Task to complete: Rewrite the items starting at the line containing "Where should I click to: Click the Price" and ending at the line containing "point(706,525)", swapping "Price Book Name" for "Account Name" and leaving everything else unchanged.

(Data on locating visible targets)
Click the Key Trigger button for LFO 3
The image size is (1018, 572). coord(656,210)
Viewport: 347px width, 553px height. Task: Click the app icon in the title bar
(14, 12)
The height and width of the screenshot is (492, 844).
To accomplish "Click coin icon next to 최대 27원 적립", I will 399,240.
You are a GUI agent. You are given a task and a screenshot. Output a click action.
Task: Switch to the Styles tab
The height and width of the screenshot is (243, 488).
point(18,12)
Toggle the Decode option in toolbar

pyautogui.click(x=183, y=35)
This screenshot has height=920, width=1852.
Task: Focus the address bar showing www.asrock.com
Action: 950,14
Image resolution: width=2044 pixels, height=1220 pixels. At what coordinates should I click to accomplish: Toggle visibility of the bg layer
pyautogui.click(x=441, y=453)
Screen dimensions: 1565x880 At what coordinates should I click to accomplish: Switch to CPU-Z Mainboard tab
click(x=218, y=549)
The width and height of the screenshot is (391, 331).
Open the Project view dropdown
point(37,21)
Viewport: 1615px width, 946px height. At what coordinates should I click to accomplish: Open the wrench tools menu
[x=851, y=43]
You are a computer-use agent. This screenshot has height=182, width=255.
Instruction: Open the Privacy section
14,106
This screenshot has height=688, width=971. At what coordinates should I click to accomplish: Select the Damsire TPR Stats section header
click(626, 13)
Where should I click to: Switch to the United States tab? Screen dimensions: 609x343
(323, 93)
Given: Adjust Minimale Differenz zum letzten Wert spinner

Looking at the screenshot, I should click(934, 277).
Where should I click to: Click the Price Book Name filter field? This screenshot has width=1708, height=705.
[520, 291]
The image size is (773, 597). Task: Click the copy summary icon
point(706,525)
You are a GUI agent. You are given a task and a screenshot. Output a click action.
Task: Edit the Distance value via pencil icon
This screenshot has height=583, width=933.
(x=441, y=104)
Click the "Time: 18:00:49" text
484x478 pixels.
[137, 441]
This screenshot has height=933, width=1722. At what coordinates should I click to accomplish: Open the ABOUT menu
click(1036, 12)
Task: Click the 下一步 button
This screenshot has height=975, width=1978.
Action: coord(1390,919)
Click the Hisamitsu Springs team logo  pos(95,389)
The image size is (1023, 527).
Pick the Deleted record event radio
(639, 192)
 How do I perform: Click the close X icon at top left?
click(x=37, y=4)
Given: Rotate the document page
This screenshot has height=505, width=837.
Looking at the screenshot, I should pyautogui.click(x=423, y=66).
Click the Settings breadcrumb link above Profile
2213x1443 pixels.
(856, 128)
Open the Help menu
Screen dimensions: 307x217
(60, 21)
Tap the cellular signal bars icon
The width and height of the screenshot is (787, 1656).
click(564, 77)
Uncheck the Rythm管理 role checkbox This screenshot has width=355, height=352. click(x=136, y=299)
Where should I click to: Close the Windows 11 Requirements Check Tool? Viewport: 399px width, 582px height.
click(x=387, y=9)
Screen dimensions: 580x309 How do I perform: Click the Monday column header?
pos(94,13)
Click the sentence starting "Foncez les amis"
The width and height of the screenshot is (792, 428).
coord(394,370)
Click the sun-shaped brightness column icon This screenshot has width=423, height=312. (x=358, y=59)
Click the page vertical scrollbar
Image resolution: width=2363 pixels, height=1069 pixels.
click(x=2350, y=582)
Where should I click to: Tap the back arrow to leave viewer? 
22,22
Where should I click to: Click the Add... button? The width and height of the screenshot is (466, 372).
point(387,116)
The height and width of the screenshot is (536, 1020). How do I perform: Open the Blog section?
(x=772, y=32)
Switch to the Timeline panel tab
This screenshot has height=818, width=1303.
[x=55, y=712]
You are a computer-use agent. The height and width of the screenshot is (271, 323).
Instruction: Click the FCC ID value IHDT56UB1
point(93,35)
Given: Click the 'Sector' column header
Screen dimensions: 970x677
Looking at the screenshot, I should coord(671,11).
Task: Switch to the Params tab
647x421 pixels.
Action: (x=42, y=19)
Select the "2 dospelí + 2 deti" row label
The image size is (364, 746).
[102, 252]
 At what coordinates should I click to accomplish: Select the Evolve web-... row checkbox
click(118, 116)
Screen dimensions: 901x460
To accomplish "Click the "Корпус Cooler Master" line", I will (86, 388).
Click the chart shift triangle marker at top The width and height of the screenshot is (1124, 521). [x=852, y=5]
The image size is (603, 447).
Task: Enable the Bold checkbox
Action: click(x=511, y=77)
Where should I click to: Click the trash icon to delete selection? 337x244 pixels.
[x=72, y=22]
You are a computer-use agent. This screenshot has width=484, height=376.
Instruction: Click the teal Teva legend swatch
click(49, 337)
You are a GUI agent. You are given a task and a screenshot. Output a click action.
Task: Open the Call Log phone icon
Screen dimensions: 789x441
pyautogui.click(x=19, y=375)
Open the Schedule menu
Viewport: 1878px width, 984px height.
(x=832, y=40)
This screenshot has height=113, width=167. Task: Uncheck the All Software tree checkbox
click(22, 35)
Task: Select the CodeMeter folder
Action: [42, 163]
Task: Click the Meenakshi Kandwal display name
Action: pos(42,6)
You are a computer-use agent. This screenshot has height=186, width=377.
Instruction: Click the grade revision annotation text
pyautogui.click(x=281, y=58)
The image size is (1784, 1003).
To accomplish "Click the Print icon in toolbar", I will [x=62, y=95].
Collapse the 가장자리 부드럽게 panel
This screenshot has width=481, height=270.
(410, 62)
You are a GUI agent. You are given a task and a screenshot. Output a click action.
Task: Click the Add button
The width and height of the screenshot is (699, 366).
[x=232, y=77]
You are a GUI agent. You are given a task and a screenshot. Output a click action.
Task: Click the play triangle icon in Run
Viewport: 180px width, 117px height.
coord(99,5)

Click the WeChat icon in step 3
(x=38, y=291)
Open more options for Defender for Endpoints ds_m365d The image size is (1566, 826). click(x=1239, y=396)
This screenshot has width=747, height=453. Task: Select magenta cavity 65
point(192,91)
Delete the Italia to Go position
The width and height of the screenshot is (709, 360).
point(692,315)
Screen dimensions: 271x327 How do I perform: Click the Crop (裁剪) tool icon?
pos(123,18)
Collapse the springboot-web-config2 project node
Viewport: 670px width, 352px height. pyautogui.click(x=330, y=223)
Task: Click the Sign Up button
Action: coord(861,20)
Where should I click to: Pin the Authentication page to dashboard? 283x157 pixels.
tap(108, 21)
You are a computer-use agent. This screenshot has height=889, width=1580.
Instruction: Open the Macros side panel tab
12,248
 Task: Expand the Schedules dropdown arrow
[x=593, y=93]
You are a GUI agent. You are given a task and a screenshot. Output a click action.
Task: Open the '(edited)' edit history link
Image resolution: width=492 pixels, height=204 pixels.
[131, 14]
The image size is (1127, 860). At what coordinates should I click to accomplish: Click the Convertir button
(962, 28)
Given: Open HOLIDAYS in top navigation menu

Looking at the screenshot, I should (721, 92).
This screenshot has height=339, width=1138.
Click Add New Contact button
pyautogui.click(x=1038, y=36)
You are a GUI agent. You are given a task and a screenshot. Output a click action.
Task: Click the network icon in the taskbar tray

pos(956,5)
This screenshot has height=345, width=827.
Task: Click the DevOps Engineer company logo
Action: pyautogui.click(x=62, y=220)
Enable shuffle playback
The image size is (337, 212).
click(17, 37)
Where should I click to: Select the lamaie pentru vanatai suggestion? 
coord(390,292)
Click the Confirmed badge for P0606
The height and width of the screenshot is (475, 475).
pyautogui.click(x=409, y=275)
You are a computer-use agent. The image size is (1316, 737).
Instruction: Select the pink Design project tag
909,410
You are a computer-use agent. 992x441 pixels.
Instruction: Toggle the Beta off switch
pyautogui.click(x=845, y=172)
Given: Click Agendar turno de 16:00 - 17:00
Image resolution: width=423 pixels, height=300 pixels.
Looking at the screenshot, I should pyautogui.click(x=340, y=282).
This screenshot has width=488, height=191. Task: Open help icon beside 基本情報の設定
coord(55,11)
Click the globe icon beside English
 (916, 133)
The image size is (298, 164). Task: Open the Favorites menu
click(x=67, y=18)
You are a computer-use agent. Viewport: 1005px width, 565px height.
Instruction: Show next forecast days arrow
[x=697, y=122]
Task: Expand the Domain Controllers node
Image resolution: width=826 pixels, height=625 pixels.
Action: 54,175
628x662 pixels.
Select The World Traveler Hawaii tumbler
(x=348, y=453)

Finished answer:
Where should I click to: Click the Account Name filter field? This screenshot has width=1708, height=705.
[520, 291]
The image size is (773, 597). Task: Click the copy summary icon
point(706,525)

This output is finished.